The wedding gave me some ideas about what I will definitely do if/when I get married. And it also gave me some ideas about what I won't do.
The 5.5 Not-happening-at-my-wedding things
1. A guy who has never been married is not going to talk to my guests about marriage. Yea, sorry Mr. Priest. I feel like I'd benefit a little more by a few words of wisdom by, I dunno, Donald Trump. Or Britney Spears. You know, people who are so good at marriage that they do it more than...well, never.
2. Drinks without booze. The lucky couple yesterday had the right idea: Keep it coming, keep it flowing, and the wedding video will be way, way more interesting than a bunch of awkwardly-staged photo ops or guests being blinded by the spotlight on the front of the camera.
3. Pink. It's just not my thing, and hasn't been since Barbie and the Rockers got replaced under my bed by luggage and shoeboxes of letters from 7th grade. It's not flattering on my pasty skin, and would def not be flattering for some of my pasty--and somewhat gingy--relatives.

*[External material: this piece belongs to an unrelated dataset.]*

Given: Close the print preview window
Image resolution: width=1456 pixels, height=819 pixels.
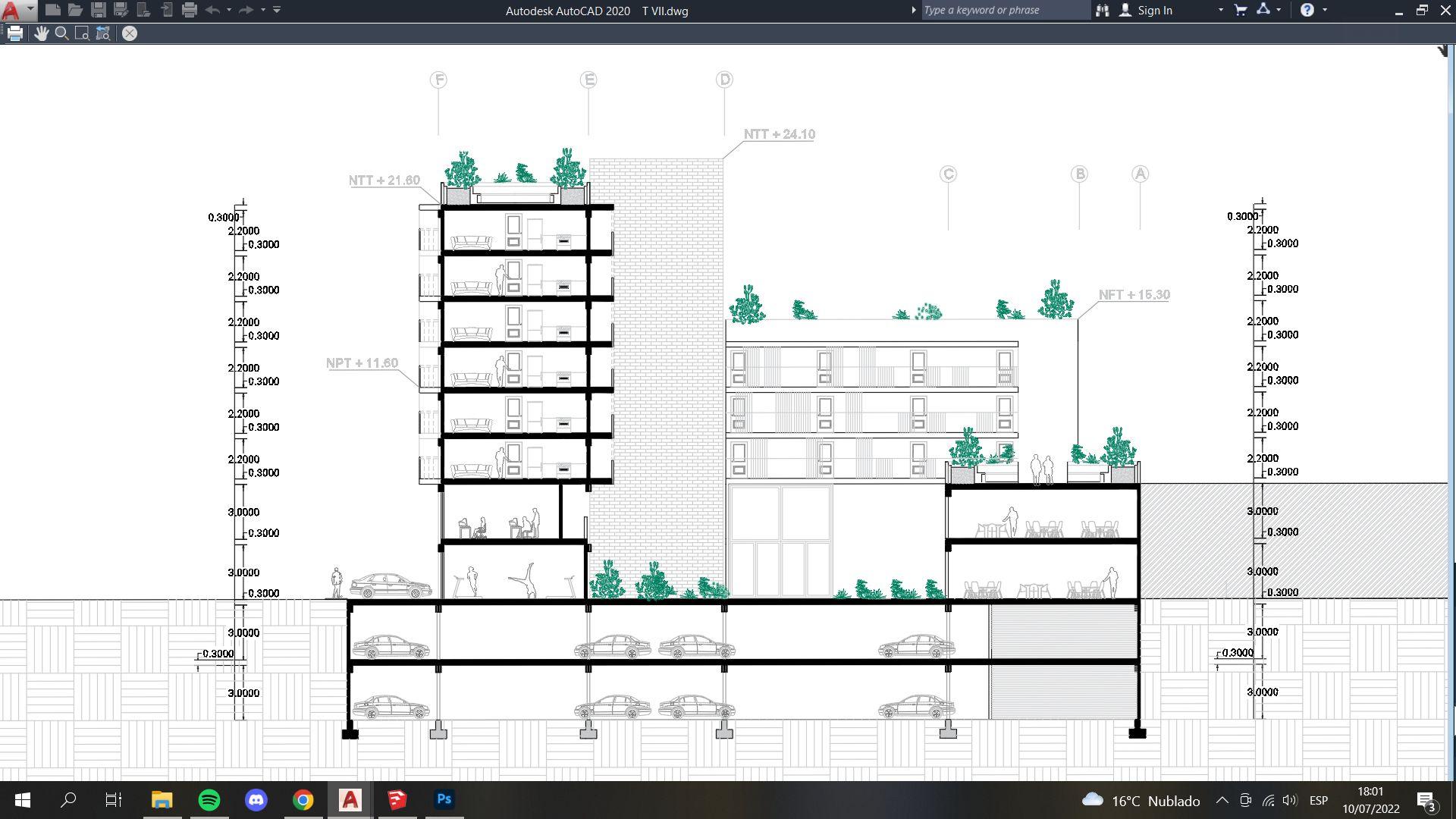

4. A DJ who thinks he is the movie-announcer guy. Play the music we requested, and tell us to shut up when it's time. That's it. If I want a stand-up comedian, I will pay one. Or I will just wait for my friends to take on that role (see #2, which will make that happen more quickly).
5. Bossy photographers/videographers. Your job is to take nice pics of me/us (which isn't hard, b/c everyone I know is a supermodel), let me know when my strapless Snooki bra is popping out, and make sure you get the money shots of drunk cousins and aunts backin' it on up like U-Haul trucks/falling as they dance to "Baby Got Back." Don't make me stand in front of the cake for 9 minutes as you figure out the lighting. Don't blind my guests with the spotlight on the front of your camera--the lights are dim b/c it makes us look more supermodelesque. I don't need your side-eye when you don't get the right shot of me or my [hammered] friends. It's those shots I WANT to see.
5.5 Line dances---3 in a row. Line dances are a given. I mean, it's not a wedding without the Booty Call (at least not in B more). But you can't overdo it with three in a row. And you can't have them be three-four versions of the same, penultimate line dance--the Electric Boogie. (Even if that was one of the first tapes I own.) Line dances are what you play when you notice people are double-fistiing drinks and getting bored. You need to ration them throughout the wedding. They are precious, precious weapons to get those last few relatives still wearing their shoes onto the dance floor.
And I guess, since I know what won't be part of my wedding (IF/when), I should probably list the things that WILL be part (not necessarily because I WANT them to be, but because it's inevitable):
- Too many family members to count
- Jaegermeister & Bud Ice
- Lucite heels
- A Saturday date, if it's football season
- Children
- Madonna songs
- Karaoke
- An attractive man
- A Snooki bra
- Chocolate
- Side-eyes
And probably you, if you're reading this.